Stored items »
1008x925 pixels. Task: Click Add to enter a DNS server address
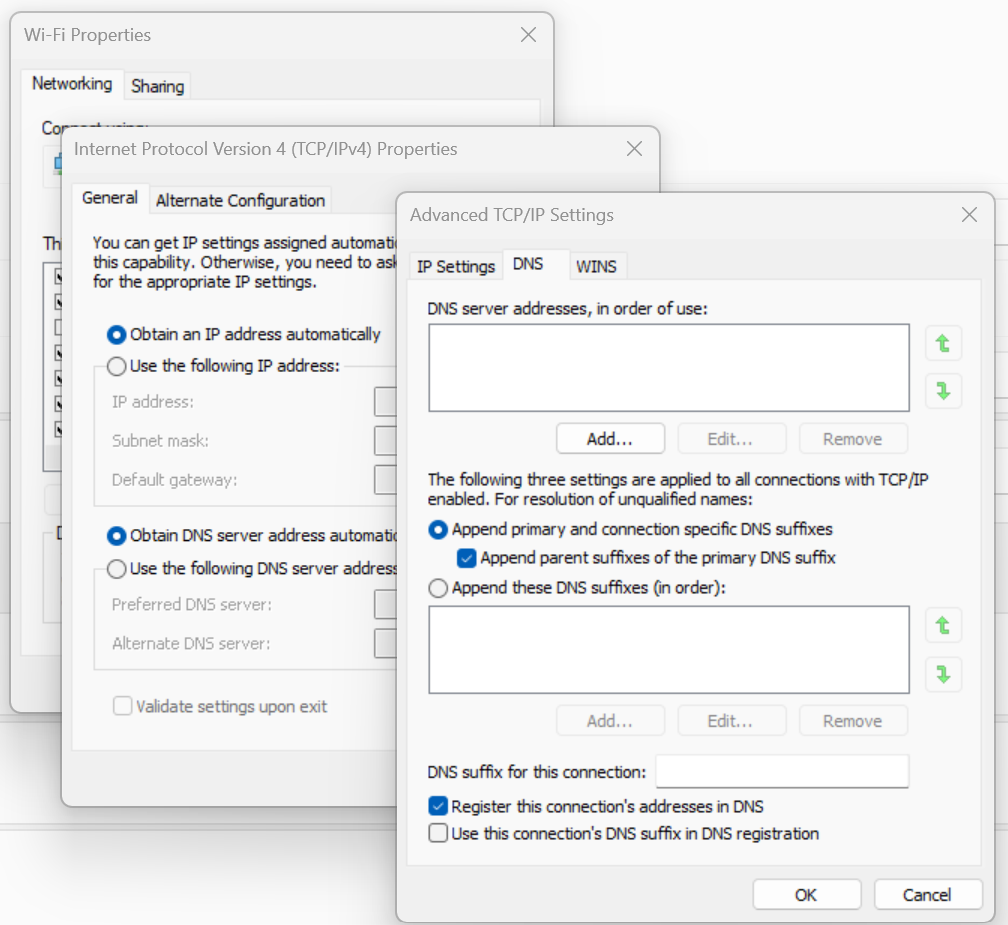(610, 438)

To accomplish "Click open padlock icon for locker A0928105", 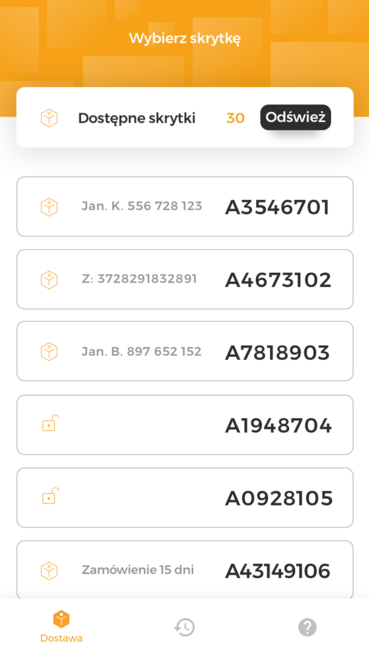I will click(50, 496).
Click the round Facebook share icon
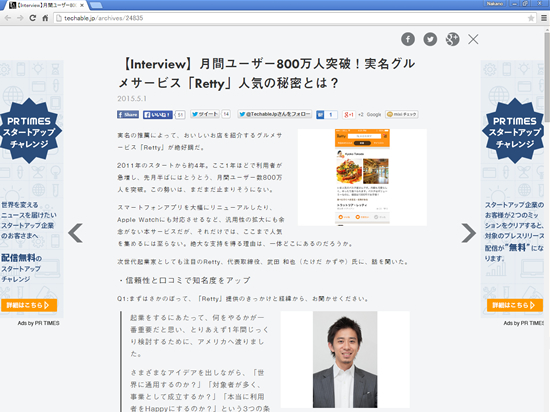Screen dimensions: 550x412 click(x=408, y=39)
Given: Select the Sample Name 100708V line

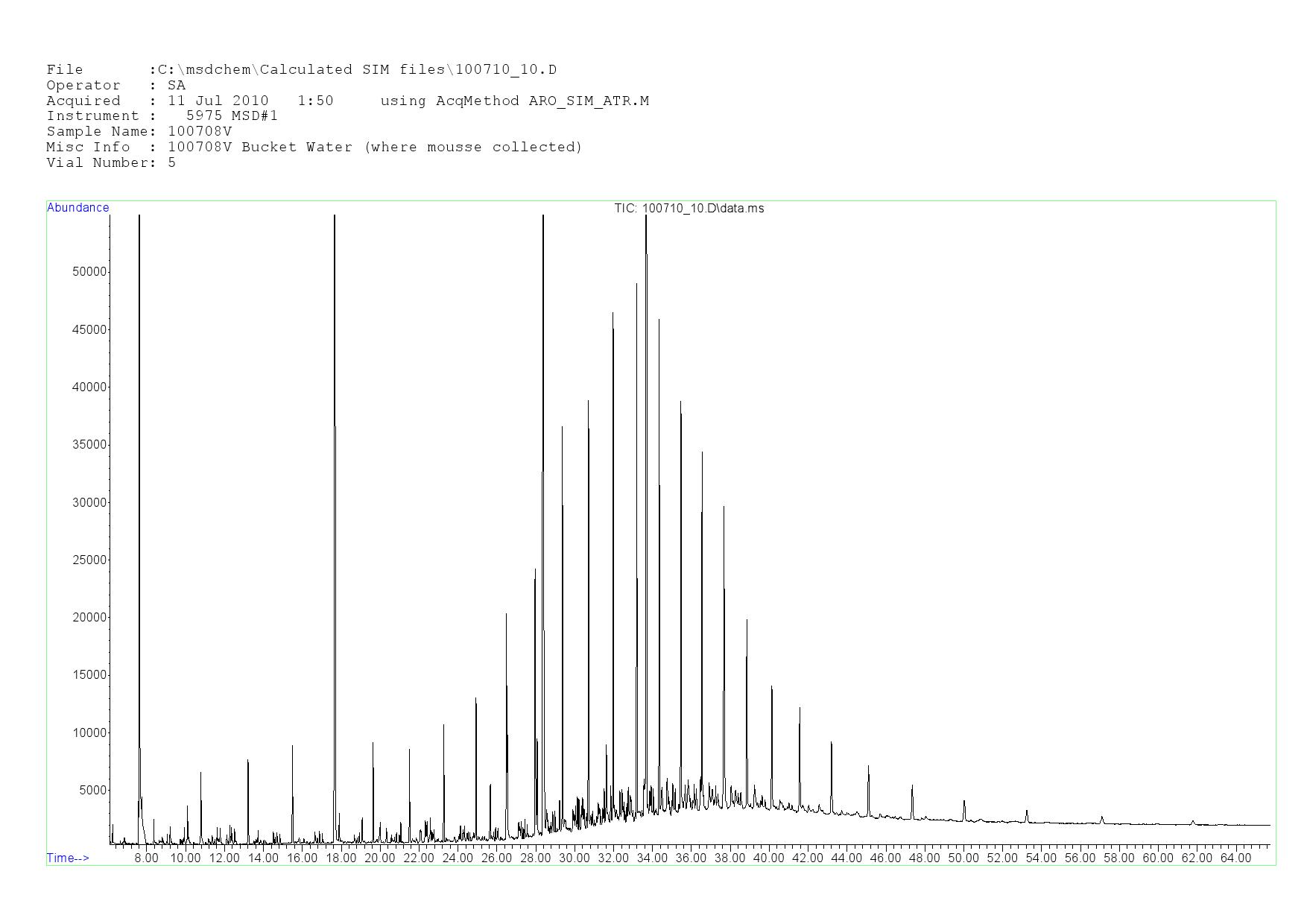Looking at the screenshot, I should pos(139,132).
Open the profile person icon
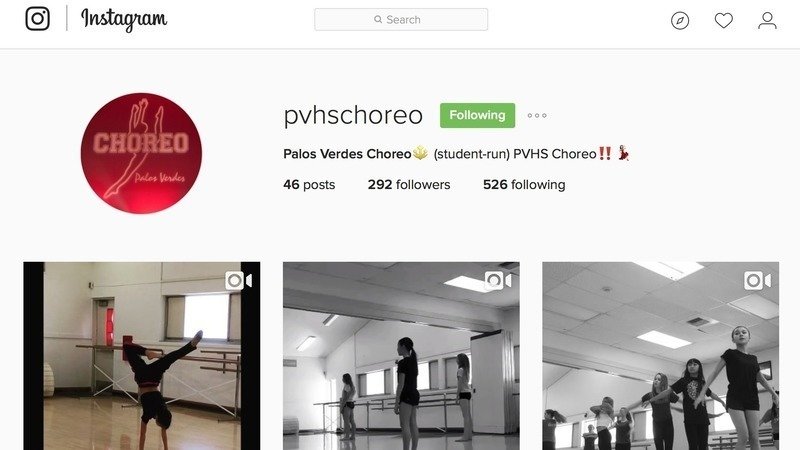The image size is (800, 450). (x=767, y=20)
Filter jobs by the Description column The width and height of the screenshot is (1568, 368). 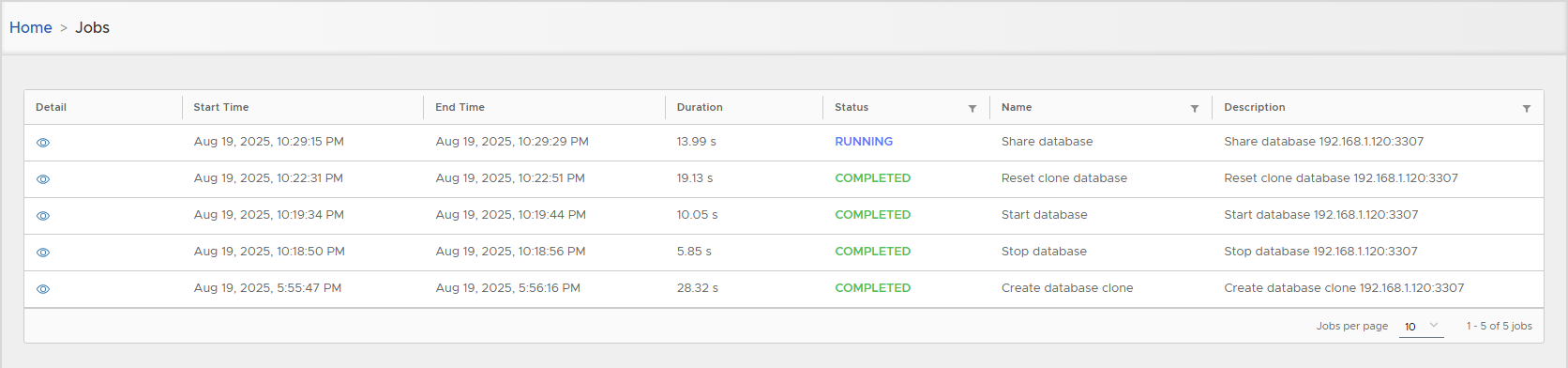[x=1527, y=109]
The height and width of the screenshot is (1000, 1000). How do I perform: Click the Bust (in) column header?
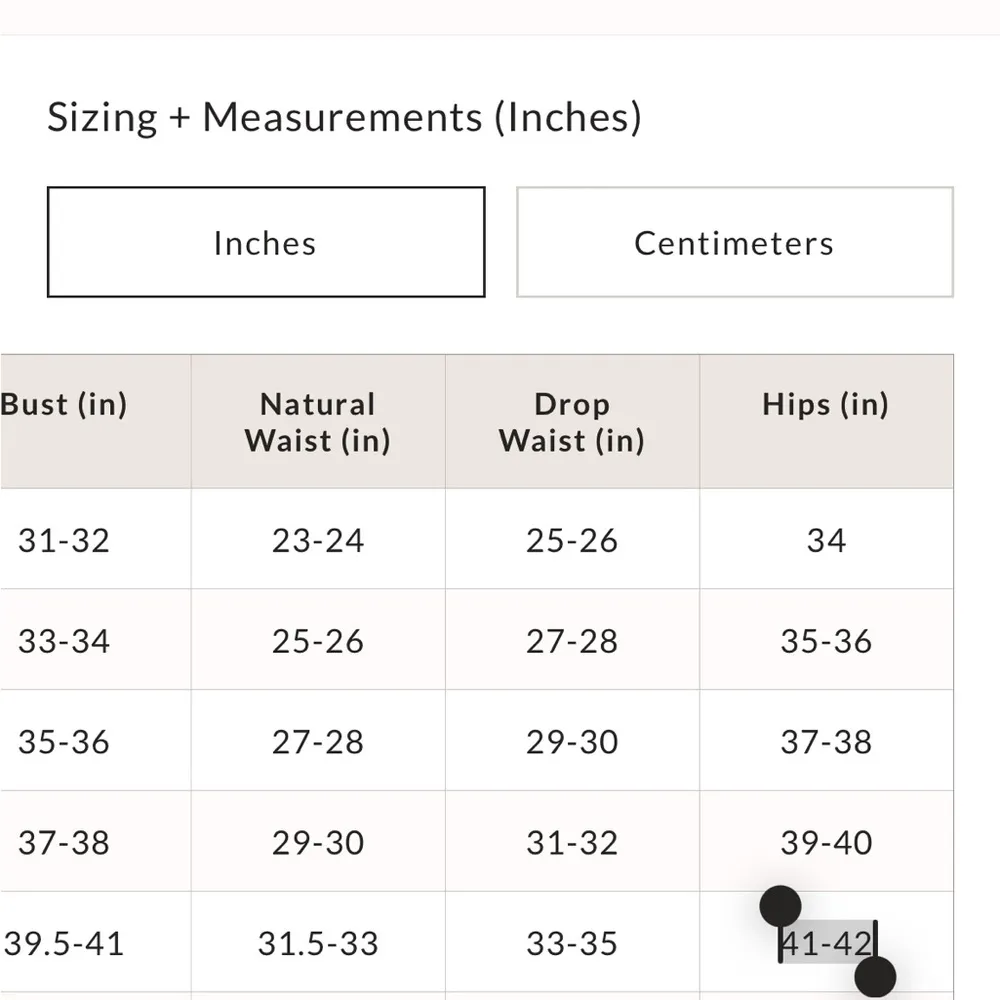(64, 405)
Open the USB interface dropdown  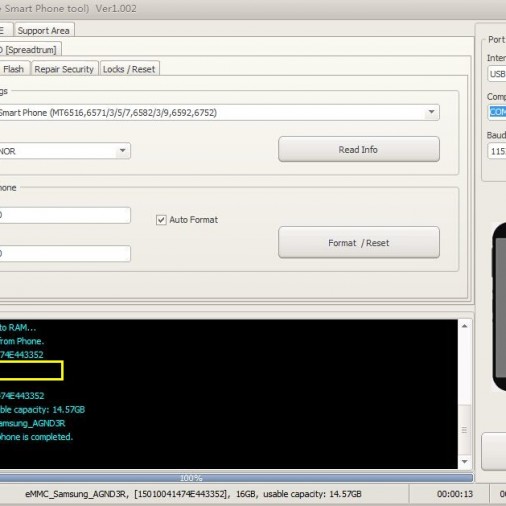click(497, 74)
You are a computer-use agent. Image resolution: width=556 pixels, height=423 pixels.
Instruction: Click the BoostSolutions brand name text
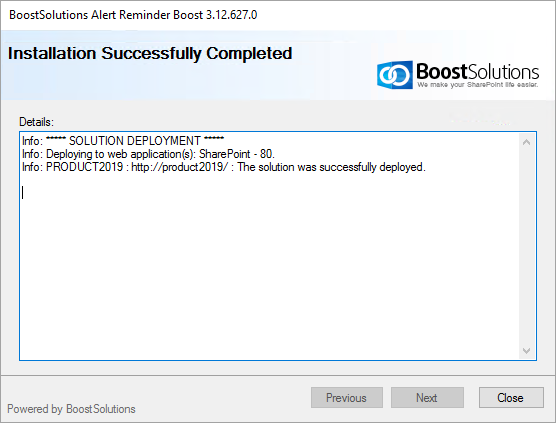[x=477, y=71]
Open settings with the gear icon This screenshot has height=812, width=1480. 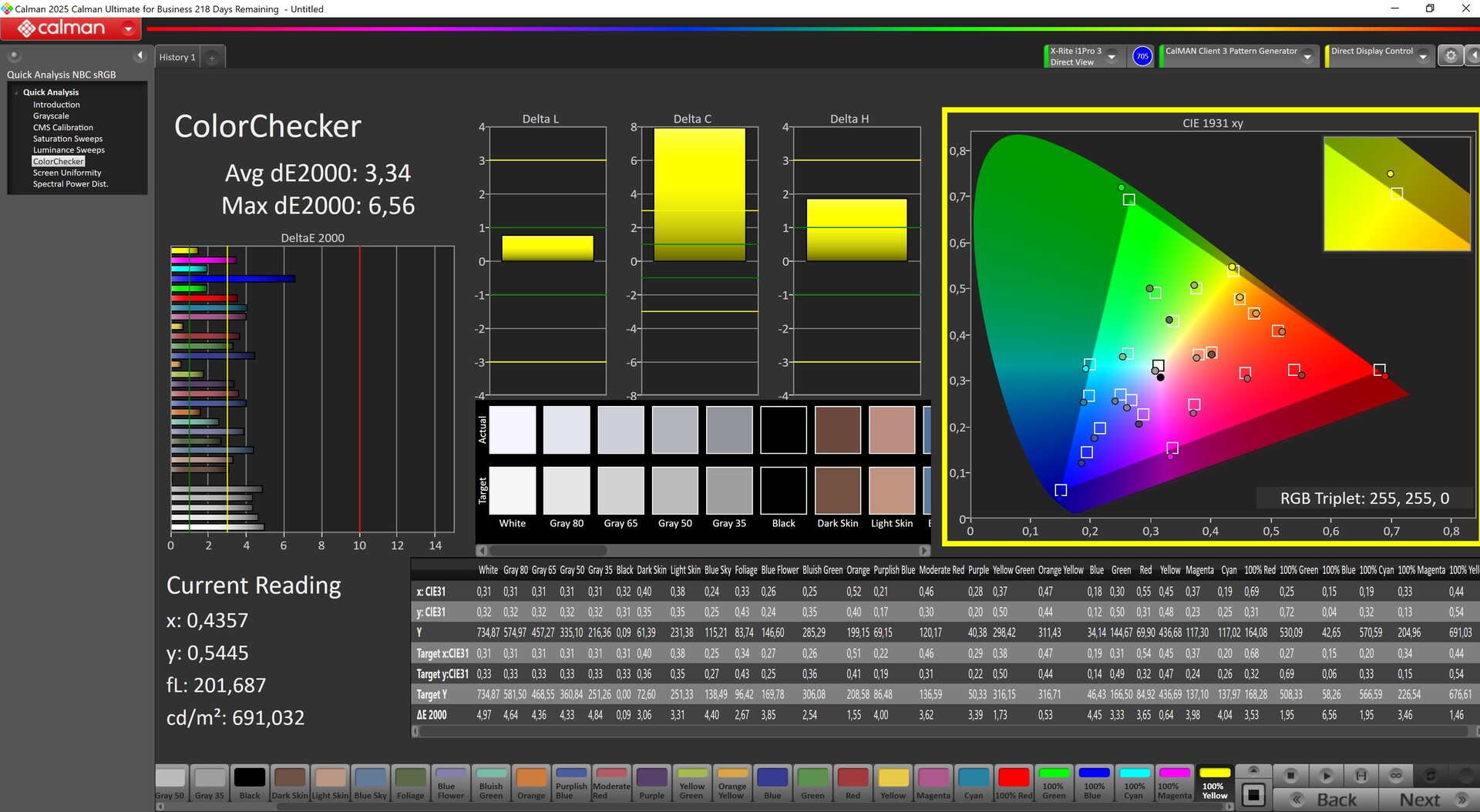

Task instructions »
Exactly the lines from the one holding "Instruction: Click the" through the last line of the entries, both included, are to be duplicated; leave the pictures out.

Exercise output »
Instruction: Click the BoostSolutions brand name text
[x=477, y=71]
Open settings with the gear icon This screenshot has height=812, width=1480. 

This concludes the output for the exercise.